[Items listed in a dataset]
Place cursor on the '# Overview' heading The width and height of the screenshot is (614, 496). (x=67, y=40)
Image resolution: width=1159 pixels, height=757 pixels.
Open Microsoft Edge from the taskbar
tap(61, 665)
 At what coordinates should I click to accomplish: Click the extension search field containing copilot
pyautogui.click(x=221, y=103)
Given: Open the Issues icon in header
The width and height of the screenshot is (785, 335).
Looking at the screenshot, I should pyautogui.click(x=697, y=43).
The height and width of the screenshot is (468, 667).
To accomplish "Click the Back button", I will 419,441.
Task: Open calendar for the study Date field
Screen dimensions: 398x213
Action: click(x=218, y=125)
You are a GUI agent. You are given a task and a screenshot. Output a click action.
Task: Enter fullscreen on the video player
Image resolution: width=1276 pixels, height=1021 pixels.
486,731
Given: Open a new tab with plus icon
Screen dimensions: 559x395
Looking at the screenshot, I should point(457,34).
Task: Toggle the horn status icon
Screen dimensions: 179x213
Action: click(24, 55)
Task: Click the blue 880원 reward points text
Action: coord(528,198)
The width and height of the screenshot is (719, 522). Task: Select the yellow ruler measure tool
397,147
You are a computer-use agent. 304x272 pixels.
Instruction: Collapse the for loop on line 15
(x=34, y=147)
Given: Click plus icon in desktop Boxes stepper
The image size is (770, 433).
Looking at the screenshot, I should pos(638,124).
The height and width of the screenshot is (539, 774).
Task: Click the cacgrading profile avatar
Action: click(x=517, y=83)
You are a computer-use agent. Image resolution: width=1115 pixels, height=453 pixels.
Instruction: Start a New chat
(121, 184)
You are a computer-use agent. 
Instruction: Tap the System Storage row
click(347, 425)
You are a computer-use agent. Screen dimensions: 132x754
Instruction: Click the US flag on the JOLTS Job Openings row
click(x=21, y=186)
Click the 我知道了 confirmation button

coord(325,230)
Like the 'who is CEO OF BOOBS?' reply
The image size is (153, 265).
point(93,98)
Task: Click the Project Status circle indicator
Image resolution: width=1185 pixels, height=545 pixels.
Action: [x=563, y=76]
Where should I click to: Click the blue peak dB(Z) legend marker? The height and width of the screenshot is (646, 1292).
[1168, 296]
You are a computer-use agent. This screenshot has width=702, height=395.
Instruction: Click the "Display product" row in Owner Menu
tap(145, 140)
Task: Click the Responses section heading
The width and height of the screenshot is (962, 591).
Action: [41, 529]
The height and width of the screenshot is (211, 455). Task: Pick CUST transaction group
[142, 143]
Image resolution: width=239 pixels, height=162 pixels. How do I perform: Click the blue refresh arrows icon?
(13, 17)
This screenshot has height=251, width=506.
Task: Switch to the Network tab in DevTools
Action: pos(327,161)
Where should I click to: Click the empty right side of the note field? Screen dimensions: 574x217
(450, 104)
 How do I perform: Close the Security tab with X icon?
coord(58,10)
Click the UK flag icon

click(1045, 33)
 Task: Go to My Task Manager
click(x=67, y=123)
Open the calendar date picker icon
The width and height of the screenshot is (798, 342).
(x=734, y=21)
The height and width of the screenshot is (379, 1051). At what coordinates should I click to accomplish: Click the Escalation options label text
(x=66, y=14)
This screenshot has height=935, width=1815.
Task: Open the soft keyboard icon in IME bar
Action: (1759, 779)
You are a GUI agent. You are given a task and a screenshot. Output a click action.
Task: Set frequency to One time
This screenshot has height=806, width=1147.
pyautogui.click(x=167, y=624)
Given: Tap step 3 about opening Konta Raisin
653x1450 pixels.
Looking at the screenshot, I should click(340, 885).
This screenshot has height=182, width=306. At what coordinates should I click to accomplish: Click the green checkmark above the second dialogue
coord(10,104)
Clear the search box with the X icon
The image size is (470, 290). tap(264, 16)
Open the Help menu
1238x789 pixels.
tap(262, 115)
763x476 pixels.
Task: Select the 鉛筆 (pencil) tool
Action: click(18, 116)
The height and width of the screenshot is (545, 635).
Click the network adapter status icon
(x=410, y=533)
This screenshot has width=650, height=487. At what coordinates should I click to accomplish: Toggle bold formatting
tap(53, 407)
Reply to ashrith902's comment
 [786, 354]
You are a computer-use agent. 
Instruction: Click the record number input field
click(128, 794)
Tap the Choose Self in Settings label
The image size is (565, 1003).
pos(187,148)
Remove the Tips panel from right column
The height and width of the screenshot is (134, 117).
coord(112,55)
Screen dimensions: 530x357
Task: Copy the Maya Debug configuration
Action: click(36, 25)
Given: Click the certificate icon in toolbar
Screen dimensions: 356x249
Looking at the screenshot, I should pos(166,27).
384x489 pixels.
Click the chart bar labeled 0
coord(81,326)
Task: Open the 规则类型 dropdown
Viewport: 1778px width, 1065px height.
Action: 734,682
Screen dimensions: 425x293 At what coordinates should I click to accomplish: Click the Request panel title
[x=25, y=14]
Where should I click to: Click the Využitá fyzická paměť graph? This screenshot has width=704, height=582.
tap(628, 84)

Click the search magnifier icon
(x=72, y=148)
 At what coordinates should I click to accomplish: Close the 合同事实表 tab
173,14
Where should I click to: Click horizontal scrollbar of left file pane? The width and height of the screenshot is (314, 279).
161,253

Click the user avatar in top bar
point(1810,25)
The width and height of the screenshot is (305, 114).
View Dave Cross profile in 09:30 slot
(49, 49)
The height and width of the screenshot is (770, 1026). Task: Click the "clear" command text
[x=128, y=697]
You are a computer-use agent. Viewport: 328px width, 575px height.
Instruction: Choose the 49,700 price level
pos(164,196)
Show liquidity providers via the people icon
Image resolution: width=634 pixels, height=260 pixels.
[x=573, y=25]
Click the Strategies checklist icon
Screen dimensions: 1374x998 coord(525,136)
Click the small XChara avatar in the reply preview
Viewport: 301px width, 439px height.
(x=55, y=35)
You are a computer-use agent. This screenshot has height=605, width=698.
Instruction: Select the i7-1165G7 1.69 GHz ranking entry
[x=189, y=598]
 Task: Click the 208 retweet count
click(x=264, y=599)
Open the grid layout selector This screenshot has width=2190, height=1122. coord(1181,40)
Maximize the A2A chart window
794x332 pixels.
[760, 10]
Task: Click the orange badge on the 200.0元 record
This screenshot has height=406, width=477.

* Exercise requirements:
Pick out and copy every line of the data above that contains the word "record". Case counts.

* Task response:
Instruction: Click the record number input field
Task: Click the orange badge on the 200.0元 record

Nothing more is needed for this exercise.